● **DATA TO PROCESS**:
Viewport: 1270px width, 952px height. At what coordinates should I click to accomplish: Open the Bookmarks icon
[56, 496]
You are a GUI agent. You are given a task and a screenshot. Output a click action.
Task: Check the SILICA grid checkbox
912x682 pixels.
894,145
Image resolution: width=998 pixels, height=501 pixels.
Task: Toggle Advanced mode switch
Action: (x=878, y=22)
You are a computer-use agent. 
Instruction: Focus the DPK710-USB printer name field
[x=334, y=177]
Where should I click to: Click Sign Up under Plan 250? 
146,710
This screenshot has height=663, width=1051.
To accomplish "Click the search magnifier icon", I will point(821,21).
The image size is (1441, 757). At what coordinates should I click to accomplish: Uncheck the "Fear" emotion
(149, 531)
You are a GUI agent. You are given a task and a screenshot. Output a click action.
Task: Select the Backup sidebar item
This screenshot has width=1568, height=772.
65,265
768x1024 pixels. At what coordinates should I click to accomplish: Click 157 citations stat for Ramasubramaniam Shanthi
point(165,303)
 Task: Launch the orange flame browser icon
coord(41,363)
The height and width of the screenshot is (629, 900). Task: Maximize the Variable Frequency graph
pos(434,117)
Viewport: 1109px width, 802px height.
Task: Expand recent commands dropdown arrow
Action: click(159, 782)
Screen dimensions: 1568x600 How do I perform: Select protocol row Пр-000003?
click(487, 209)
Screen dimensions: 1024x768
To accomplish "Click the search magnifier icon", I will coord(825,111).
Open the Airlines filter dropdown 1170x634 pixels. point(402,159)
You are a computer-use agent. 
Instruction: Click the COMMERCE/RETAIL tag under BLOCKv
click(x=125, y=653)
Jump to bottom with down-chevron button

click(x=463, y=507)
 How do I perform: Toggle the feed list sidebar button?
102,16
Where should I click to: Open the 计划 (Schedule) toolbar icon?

● **PROBLEM TO WORK ON**:
Once you have found every line above holding the word "search", copy those lines.

● **ANSWER AREA**:
To accomplish "Click the search magnifier icon", I will point(821,21).
To accomplish "Click the search magnifier icon", I will coord(825,111).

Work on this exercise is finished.